• _Entries provided_
BEGIN

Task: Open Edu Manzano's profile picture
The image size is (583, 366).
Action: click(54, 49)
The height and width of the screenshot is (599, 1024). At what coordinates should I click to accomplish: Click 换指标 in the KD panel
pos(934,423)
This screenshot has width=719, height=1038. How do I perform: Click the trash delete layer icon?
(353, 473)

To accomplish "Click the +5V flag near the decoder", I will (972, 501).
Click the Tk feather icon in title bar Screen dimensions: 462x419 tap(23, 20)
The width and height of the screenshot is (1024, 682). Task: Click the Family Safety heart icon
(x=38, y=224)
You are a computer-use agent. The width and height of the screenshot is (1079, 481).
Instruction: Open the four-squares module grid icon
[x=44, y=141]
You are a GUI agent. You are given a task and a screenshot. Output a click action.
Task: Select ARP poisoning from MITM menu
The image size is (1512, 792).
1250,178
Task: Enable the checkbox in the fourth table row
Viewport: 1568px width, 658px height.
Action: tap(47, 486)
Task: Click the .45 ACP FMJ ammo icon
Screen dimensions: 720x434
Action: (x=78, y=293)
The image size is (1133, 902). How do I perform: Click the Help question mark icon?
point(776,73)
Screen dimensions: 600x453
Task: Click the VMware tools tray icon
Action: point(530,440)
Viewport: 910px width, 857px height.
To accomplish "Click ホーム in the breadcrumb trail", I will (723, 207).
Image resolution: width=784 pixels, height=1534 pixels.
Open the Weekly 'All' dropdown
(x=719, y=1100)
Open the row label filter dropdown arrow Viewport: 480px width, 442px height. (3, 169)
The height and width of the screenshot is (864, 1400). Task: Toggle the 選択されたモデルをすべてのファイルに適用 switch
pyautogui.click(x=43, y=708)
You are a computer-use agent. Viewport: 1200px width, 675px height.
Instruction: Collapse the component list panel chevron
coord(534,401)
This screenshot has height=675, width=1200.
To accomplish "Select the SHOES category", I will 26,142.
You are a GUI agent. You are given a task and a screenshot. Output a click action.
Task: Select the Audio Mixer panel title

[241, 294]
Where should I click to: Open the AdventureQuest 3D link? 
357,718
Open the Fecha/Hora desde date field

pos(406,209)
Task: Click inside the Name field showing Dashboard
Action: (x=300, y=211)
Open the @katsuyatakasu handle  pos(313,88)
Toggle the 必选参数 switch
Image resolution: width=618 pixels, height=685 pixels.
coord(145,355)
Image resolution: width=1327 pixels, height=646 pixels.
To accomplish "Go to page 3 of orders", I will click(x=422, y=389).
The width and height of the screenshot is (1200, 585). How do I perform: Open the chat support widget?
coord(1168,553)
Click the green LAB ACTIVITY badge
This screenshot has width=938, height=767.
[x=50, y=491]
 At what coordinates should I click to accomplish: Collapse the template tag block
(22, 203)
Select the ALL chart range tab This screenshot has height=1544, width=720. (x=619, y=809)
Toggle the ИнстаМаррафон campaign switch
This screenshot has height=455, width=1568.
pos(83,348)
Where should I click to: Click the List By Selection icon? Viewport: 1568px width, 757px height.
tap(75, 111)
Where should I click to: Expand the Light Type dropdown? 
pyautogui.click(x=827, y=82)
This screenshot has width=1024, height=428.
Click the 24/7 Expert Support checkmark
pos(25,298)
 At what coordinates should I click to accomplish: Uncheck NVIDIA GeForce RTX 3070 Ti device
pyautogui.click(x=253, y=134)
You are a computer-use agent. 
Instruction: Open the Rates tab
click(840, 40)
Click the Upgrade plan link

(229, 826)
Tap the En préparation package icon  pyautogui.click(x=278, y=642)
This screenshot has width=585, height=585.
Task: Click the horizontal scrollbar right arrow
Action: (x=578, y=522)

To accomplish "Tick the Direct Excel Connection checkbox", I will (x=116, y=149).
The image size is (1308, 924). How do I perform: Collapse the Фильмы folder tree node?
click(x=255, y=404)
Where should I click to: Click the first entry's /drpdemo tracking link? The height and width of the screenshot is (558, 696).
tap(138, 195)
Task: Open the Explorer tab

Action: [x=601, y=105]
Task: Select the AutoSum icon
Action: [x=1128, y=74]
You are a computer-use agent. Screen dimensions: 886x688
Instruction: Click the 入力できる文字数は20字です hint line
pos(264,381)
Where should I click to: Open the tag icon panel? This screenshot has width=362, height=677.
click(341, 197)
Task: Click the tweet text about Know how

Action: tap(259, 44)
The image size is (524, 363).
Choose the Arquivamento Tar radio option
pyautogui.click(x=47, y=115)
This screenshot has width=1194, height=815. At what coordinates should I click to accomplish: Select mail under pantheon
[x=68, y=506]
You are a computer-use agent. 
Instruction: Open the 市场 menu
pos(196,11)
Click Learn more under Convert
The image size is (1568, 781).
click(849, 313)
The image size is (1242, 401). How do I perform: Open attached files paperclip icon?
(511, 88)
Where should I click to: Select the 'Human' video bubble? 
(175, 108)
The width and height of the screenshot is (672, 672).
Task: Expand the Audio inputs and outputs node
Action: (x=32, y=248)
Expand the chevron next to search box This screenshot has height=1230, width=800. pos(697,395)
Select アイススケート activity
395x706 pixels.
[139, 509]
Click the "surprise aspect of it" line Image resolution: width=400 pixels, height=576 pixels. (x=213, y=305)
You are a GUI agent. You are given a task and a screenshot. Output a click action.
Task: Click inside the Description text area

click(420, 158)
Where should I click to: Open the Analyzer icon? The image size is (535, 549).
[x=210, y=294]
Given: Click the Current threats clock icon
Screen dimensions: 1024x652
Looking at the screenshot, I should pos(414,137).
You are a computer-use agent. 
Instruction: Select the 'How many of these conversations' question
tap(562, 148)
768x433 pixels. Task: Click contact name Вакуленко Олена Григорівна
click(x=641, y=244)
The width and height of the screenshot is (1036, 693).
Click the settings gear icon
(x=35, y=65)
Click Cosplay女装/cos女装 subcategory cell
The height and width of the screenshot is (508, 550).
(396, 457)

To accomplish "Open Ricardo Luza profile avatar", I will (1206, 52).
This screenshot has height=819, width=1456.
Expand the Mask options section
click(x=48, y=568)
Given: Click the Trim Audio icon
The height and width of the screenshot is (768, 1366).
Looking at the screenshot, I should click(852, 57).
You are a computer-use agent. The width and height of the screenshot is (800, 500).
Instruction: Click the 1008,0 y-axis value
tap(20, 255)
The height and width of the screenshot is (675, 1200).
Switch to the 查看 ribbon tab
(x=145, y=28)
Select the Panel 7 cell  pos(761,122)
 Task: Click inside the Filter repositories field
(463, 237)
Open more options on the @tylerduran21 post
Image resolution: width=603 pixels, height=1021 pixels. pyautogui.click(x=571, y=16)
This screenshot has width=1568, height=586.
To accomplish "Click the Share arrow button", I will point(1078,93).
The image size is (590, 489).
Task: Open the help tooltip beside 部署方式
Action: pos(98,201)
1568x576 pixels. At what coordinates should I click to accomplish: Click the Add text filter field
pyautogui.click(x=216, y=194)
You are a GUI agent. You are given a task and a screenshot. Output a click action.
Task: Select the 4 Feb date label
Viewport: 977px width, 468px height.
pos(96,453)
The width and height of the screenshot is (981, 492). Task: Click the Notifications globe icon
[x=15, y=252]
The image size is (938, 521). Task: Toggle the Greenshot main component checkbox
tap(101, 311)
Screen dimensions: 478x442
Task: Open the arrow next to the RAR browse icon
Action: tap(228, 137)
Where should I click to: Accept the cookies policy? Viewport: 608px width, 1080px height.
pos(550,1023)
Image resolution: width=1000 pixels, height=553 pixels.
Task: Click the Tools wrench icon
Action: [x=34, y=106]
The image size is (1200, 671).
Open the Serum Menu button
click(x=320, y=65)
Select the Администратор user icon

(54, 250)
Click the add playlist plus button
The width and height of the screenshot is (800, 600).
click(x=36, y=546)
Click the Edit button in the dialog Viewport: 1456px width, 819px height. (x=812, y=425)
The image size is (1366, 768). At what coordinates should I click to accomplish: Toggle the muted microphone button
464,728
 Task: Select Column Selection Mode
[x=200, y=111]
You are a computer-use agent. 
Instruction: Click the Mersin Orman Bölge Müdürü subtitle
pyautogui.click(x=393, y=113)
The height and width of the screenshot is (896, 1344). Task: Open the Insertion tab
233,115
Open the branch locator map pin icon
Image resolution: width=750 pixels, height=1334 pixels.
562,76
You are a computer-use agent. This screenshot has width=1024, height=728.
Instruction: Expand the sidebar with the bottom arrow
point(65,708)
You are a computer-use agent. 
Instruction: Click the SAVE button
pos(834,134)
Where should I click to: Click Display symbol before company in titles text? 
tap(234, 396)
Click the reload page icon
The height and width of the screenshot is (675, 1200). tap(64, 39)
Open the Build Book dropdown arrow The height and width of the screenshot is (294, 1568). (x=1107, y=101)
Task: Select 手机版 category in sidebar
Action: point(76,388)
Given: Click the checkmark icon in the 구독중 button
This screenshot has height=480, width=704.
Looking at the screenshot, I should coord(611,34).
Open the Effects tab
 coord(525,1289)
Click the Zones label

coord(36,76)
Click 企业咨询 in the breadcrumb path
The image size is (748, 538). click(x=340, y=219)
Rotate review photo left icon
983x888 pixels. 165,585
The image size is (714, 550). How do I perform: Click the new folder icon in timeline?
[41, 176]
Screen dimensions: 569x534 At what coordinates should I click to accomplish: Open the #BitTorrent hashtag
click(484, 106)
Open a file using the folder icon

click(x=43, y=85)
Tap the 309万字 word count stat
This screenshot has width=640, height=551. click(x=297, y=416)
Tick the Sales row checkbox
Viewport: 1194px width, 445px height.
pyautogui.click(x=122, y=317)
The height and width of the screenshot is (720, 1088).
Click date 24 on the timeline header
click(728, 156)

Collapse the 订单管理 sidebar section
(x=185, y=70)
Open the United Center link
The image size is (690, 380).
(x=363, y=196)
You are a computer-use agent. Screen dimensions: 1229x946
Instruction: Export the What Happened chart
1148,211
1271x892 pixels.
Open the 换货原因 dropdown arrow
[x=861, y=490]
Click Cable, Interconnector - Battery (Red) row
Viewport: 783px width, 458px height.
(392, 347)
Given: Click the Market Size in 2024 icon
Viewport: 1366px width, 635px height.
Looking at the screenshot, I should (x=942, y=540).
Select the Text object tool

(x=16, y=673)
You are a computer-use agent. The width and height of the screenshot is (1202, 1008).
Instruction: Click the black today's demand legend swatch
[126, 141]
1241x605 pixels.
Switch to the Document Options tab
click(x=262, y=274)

END

Reproduce, exactly as they stand in the data above, the lines from the one that holds "The image size is (714, 550)." to the one that holds "1271x892 pixels.", inclusive.

The image size is (714, 550). How do I perform: Click the new folder icon in timeline?
[41, 176]
Screen dimensions: 569x534 At what coordinates should I click to accomplish: Open the #BitTorrent hashtag
click(484, 106)
Open a file using the folder icon

click(x=43, y=85)
Tap the 309万字 word count stat
This screenshot has width=640, height=551. click(x=297, y=416)
Tick the Sales row checkbox
Viewport: 1194px width, 445px height.
pyautogui.click(x=122, y=317)
The height and width of the screenshot is (720, 1088).
Click date 24 on the timeline header
click(728, 156)

Collapse the 订单管理 sidebar section
(x=185, y=70)
Open the United Center link
The image size is (690, 380).
(x=363, y=196)
You are a computer-use agent. Screen dimensions: 1229x946
Instruction: Export the What Happened chart
1148,211
1271x892 pixels.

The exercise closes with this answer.